▶ **GIVEN REQUEST**: Please repeat everything in the PRD review guidelines from "- Separate blockers" down to "verification or benchmarking.", word for word.

▶ **PASSAGE**:
==============================

For high-risk or uncertain technology, recommend a technical spike with:

- Question to validate.
- Minimal prototype scope.
- Success criteria.
- Failure criteria.
- Time or effort boundary.
- Decision enabled by the result.

---

VALIDATION AND ACCEPTANCE CRITERIA

Review whether the PRD contains enough measurable acceptance criteria.

Identify vague terms such as:

- Fast.
- Scalable.
- Reliable.
- Secure.
- Real-time.
- Low latency.
- High availability.
- Intelligent.
- Automatic.
- Robust.
- Production-ready.
- User-friendly.

Convert vague requirements into measurable targets where the available context supports doing so.

Where no justified numerical target can be derived, state what benchmark, workload model, service-level objective, or business decision is needed.

Recommend acceptance criteria covering:

- Functional behavior.
- Failure behavior.
- Performance.
- Security.
- Reliability.
- Recovery.
- Data correctness.
- Observability.
- Deployment.
- Rollback.
- User or operator workflows.

---

REVIEW RULES

- Be critical, direct, and technically rigorous.
- Do not provide empty praise.
- Do not summarize the PRD section by section unless needed to support a finding.
- Do not reduce the long-term product vision.
- Do not recommend a throwaway prototype as the production architecture.
- Do not over-engineer without explaining the concrete future benefit.
- Do not treat every possible improvement as mandatory.
- Separate blockers from optional enhancements.
- Prefer specific recommendations over general advice.
- Reference the exact PRD section, requirement, component, or statement behind each finding.
- Quote only short fragments where necessary.
- Explicitly identify uncertainty.
- Do not silently assume that an external API, framework, model, provider, protocol, or library supports a required capability.
- Flag requirements that require external verification or benchmarking.
- Do not rewrite the full PRD unless explicitly instructed.
- Do not create implementation details that contradict the PRD’s established invariants.
- Preserve deterministic, safety-critical, security-critical, and fail-closed behavior where the PRD requires it.
- When suggesting AI or machine-learning components, distinguish between:
  - Deterministic control logic.
  - Probabilistic recommendations.
  - Advisory analysis.
  - Human approval gates.
- Do not place probabilistic AI components in control of safety-critical operations unless the PRD explicitly requires it and adequate safeguards exist.

---

REQUIRED OUTPUT FORMAT

1. Executive verdict

Provide a concise assessment covering:

- Overall technical feasibility.
- Architectural quality.
- Readiness for implementation.
- Main strengths.
- Main weaknesses.
- Largest technical risk.
- Most important missing requirement.

==============================

▶ **Screen-element location records**:
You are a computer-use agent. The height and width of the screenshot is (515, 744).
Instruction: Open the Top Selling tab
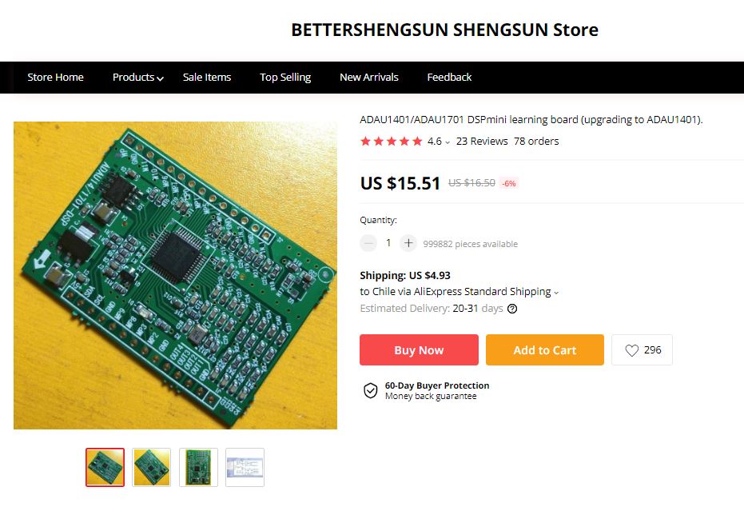tap(285, 78)
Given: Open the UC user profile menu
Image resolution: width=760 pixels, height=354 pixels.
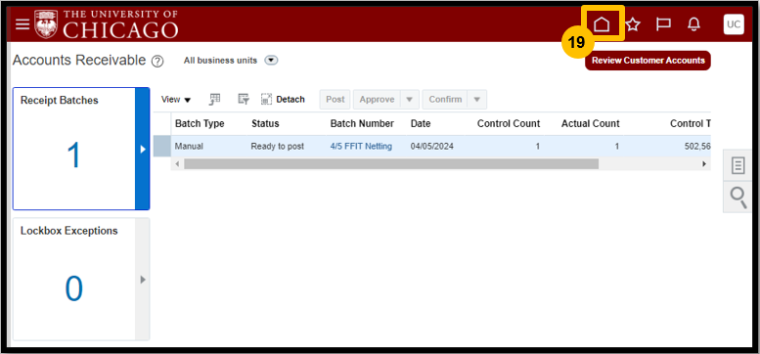Looking at the screenshot, I should point(734,24).
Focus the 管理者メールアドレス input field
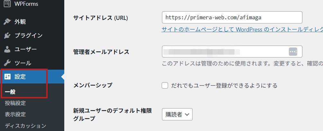The height and width of the screenshot is (131, 323). [225, 51]
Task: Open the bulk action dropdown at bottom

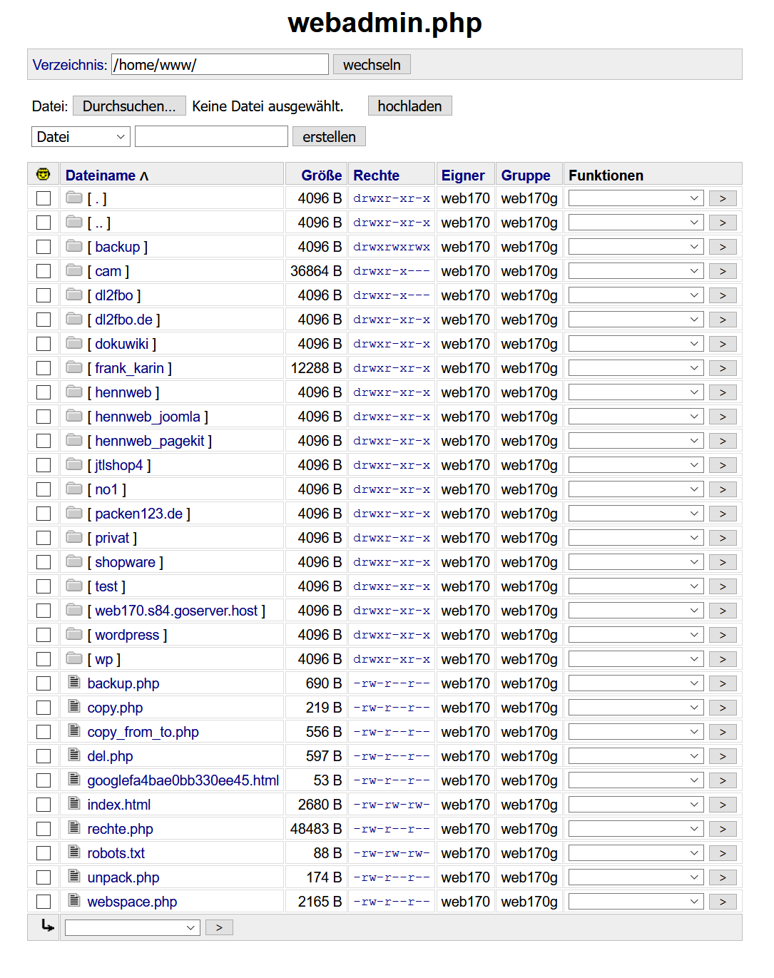Action: [131, 927]
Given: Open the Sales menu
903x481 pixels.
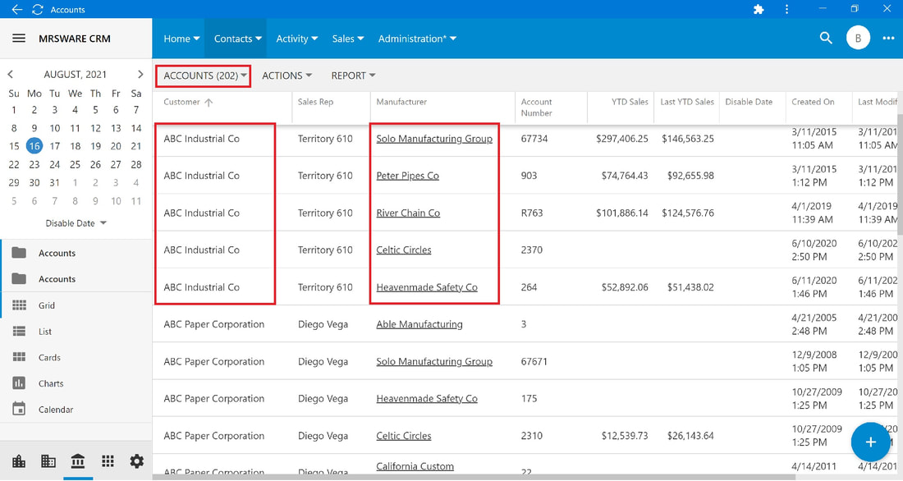Looking at the screenshot, I should tap(348, 39).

==============================

▶ **EXPECTED OUTPUT**:
- Separate blockers from optional enhancements.
- Prefer specific recommendations over general advice.
- Reference the exact PRD section, requirement, component, or statement behind each finding.
- Quote only short fragments where necessary.
- Explicitly identify uncertainty.
- Do not silently assume that an external API, framework, model, provider, protocol, or library supports a required capability.
- Flag requirements that require external verification or benchmarking.